* **Stated goal**
Please swap "Instruction" for "Directive" in the lines starting at the first line and ending at the line that contains "click(93, 44)", and give those lines back with nothing else changed. Leave the pictures out of your answer.

* **Given data**

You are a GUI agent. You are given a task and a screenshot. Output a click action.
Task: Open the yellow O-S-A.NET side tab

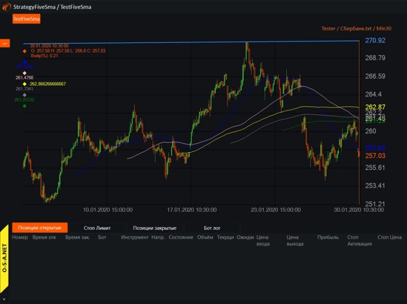tap(5, 258)
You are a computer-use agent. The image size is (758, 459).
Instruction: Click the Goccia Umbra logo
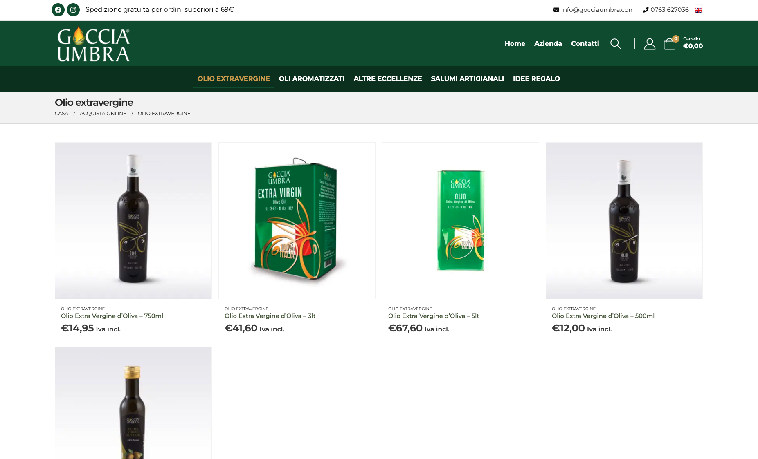click(93, 44)
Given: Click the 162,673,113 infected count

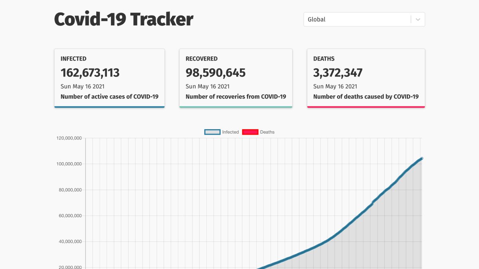Looking at the screenshot, I should [90, 73].
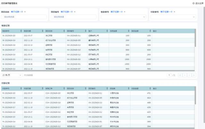Open the 项目名称 filter condition dropdown
The image size is (205, 129).
click(18, 12)
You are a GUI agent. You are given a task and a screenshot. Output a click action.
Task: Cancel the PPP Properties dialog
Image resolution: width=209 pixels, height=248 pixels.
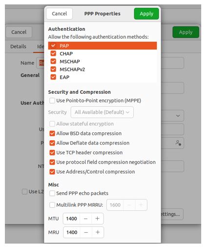coord(59,14)
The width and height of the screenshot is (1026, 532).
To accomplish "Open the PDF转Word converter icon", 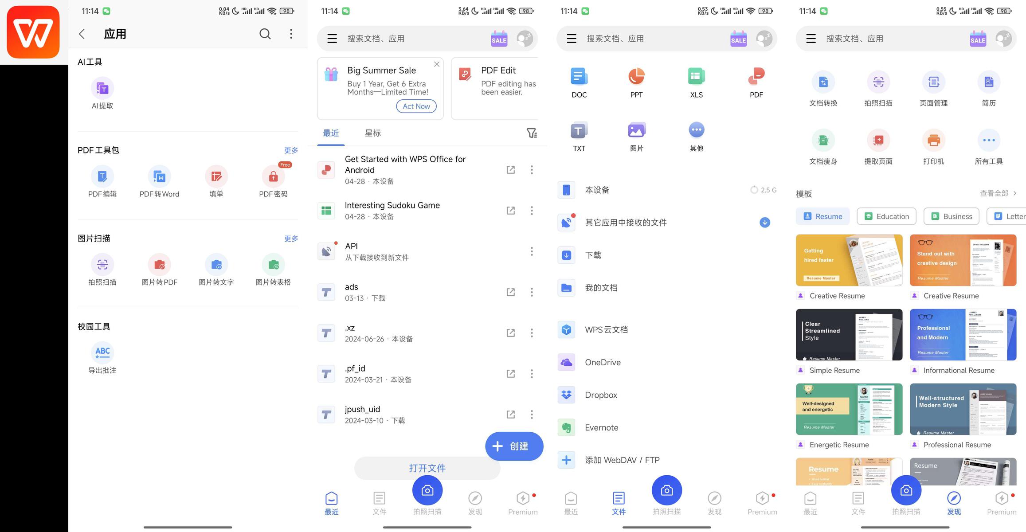I will click(x=159, y=177).
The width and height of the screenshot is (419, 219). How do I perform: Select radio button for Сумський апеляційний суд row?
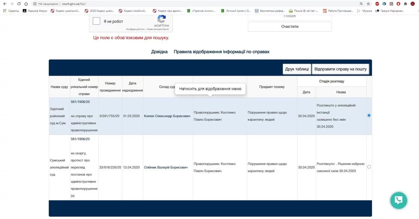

* **Solution below**
You are a GUI agent. You are given a task and a screenshot. Output a click action.
Task: Open the yellow O-S-A.NET side tab

tap(5, 258)
You are a computer-use agent. The image size is (758, 459).
Directive: Click the Goccia Umbra logo
click(93, 44)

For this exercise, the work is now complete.